En Guinée-Bissau, 24 communautés rurales dans la région de Gabu (est) ont annoncé l’abandon des mutilations génitales féminines (MGF), des pratiques ancestrales néfastes profondément ancrées dans de nombreuses sociétés africaines.
Cette « avancée majeure » est le fruit de trois années d’un travail visant à autonomiser les communautés et promouvoir les droits des femmes et des filles, a indiqué le Fonds des Nations unies pour la population (UNFPA). Ce travail a été mené par l’UNFPA et l’ONG internationale Tostan, une organisation de développement communautaire, a-t-on précisé.
Avec le soutien de l’Agence Italienne pour la Coopération au Développement (AICS), l’UNFPA et Tostan ont renforcé la sensibilisation et l’accompagnement des leaders locaux pour « faire évoluer les attitudes et les pratiques », a-t-on ajouté.
En Guinée-Bissau, 45 pour cent des femmes et des filles (15-49 ans) ont subi une forme de MGF, a-t-on rappelé. Mettre fin à cette pratique, c’est protéger la santé et l’avenir de milliers de filles, a-t-on souligné.
Les MGF consistent à couper ou à enlever une partie ou la totalité des organes génitaux externes de la femme pour des raisons non médicales.

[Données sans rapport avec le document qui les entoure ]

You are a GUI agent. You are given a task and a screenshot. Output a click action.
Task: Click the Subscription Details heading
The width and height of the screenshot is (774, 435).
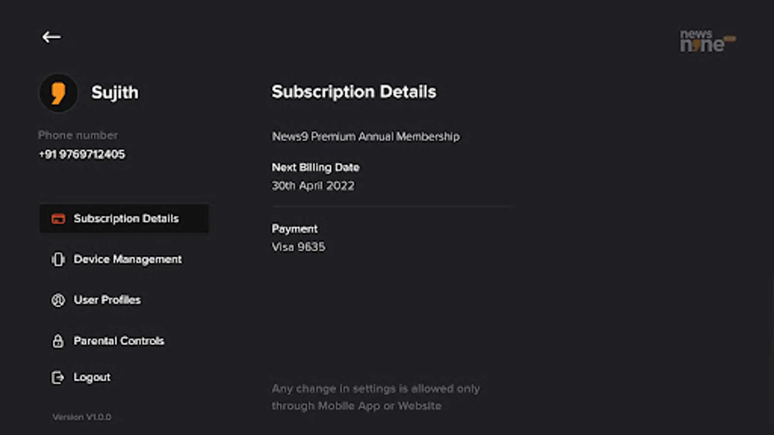point(354,92)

Pratiquées le plus souvent sur des nourrissons et des jeunes filles, elles peuvent entraîner de graves dommages physiques et psychologiques immédiats et à long terme, notamment des infections, des complications liées à la procréation et des troubles de stress post-traumatique.
Elles sont reconnues au niveau international comme une violation des droits de la personne. Dans le cadre des objectifs de développement durable (ODD), la communauté internationale a fixé la cible de 2030 pour l’abandon de la pratique des MGF.